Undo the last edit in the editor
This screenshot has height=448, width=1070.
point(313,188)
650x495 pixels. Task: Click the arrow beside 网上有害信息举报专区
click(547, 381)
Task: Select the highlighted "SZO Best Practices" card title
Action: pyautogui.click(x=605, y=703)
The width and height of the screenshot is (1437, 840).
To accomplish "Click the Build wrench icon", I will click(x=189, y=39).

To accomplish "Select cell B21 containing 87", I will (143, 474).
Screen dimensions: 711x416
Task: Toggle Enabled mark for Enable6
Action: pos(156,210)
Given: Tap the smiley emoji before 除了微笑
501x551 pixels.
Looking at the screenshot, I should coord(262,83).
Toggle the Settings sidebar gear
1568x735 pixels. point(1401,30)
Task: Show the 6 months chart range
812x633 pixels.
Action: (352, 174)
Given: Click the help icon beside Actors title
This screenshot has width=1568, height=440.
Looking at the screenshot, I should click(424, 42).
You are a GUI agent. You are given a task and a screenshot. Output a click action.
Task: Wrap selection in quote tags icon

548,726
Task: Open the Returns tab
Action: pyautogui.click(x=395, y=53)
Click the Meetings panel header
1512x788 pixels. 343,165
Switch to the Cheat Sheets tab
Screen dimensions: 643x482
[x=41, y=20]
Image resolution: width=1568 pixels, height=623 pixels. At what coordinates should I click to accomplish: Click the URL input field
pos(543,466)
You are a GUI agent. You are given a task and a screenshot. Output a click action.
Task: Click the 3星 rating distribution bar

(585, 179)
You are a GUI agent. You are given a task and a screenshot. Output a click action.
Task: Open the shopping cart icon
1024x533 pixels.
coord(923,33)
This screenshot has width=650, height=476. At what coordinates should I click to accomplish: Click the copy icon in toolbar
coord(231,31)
# # # # # # #
▸ **WRITTEN REQUEST**
Duplicate every line of the entries above, with no changes.

▸ **EXERCISE ANSWER**
Undo the last edit in the editor
This screenshot has height=448, width=1070.
point(313,188)
650x495 pixels. Task: Click the arrow beside 网上有害信息举报专区
click(547, 381)
Task: Select the highlighted "SZO Best Practices" card title
Action: pyautogui.click(x=605, y=703)
The width and height of the screenshot is (1437, 840).
To accomplish "Click the Build wrench icon", I will click(x=189, y=39).

To accomplish "Select cell B21 containing 87", I will (143, 474).
Screen dimensions: 711x416
Task: Toggle Enabled mark for Enable6
Action: pos(156,210)
Given: Tap the smiley emoji before 除了微笑
501x551 pixels.
Looking at the screenshot, I should coord(262,83).
Toggle the Settings sidebar gear
1568x735 pixels. point(1401,30)
Task: Show the 6 months chart range
812x633 pixels.
Action: (352, 174)
Given: Click the help icon beside Actors title
This screenshot has width=1568, height=440.
Looking at the screenshot, I should click(424, 42).
You are a GUI agent. You are given a task and a screenshot. Output a click action.
Task: Wrap selection in quote tags icon

548,726
Task: Open the Returns tab
Action: pyautogui.click(x=395, y=53)
Click the Meetings panel header
1512x788 pixels. 343,165
Switch to the Cheat Sheets tab
Screen dimensions: 643x482
[x=41, y=20]
Image resolution: width=1568 pixels, height=623 pixels. At what coordinates should I click to accomplish: Click the URL input field
pos(543,466)
You are a GUI agent. You are given a task and a screenshot. Output a click action.
Task: Click the 3星 rating distribution bar

(585, 179)
You are a GUI agent. You are given a task and a screenshot. Output a click action.
Task: Open the shopping cart icon
1024x533 pixels.
coord(923,33)
This screenshot has width=650, height=476. At what coordinates should I click to accomplish: Click the copy icon in toolbar
coord(231,31)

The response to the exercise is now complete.